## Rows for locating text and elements
--- Begin ---
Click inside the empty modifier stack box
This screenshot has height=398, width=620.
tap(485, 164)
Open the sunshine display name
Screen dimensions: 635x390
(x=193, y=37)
--- End ---
## Your task
Rewrite all of the rows above with "blank" in place of "empty", leaving everything else unchanged.

## Result
Click inside the blank modifier stack box
This screenshot has height=398, width=620.
tap(485, 164)
Open the sunshine display name
Screen dimensions: 635x390
(x=193, y=37)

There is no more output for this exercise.